#### Exercise details
Copy the records below word for word. Stop after the line that contains "Báo cáo tổng".

Stored items
● ● ● ● ●

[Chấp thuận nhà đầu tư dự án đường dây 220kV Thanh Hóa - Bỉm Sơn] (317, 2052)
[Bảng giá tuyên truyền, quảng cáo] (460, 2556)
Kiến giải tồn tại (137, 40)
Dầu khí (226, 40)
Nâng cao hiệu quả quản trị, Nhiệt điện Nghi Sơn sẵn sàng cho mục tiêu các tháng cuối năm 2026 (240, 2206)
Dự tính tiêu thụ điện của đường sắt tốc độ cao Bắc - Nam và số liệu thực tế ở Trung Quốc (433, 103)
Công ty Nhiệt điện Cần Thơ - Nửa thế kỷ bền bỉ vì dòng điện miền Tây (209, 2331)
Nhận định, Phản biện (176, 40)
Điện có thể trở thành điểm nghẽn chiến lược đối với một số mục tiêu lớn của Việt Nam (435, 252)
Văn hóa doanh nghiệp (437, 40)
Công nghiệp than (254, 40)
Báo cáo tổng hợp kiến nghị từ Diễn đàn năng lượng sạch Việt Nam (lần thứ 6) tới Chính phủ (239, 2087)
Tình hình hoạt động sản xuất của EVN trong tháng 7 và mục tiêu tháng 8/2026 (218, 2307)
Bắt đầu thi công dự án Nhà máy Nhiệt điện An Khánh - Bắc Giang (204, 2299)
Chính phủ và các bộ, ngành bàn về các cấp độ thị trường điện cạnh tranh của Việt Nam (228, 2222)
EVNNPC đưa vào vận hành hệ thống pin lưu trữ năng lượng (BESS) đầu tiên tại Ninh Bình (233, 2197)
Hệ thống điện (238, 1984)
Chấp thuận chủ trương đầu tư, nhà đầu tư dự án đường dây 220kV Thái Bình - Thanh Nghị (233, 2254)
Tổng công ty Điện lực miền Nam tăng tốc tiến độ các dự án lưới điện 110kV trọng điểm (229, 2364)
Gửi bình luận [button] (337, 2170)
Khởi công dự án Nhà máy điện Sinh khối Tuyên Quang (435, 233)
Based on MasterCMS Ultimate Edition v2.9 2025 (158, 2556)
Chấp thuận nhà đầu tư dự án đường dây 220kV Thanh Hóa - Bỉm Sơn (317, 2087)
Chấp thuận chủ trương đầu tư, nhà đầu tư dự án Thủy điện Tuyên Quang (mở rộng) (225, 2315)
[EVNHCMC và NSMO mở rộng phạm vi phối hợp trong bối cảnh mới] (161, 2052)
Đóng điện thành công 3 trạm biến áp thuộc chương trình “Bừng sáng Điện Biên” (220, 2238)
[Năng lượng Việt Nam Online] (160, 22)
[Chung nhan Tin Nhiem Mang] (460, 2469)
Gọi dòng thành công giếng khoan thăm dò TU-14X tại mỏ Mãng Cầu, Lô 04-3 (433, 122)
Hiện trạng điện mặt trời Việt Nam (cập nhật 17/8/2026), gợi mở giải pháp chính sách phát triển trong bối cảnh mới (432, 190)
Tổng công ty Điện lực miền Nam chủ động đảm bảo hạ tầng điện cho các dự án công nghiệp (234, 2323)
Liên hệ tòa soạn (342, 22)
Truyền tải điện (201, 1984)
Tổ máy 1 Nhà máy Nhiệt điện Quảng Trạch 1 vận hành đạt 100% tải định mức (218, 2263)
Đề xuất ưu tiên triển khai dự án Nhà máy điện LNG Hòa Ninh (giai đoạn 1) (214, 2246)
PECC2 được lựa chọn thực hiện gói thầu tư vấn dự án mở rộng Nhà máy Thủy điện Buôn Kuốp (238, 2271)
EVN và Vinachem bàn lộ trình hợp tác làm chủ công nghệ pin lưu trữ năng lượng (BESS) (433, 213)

● ● ● ● ●

#### Response to the exercise
[Chấp thuận nhà đầu tư dự án đường dây 220kV Thanh Hóa - Bỉm Sơn] (317, 2052)
[Bảng giá tuyên truyền, quảng cáo] (460, 2556)
Kiến giải tồn tại (137, 40)
Dầu khí (226, 40)
Nâng cao hiệu quả quản trị, Nhiệt điện Nghi Sơn sẵn sàng cho mục tiêu các tháng cuối năm 2026 (240, 2206)
Dự tính tiêu thụ điện của đường sắt tốc độ cao Bắc - Nam và số liệu thực tế ở Trung Quốc (433, 103)
Công ty Nhiệt điện Cần Thơ - Nửa thế kỷ bền bỉ vì dòng điện miền Tây (209, 2331)
Nhận định, Phản biện (176, 40)
Điện có thể trở thành điểm nghẽn chiến lược đối với một số mục tiêu lớn của Việt Nam (435, 252)
Văn hóa doanh nghiệp (437, 40)
Công nghiệp than (254, 40)
Báo cáo tổng hợp kiến nghị từ Diễn đàn năng lượng sạch Việt Nam (lần thứ 6) tới Chính phủ (239, 2087)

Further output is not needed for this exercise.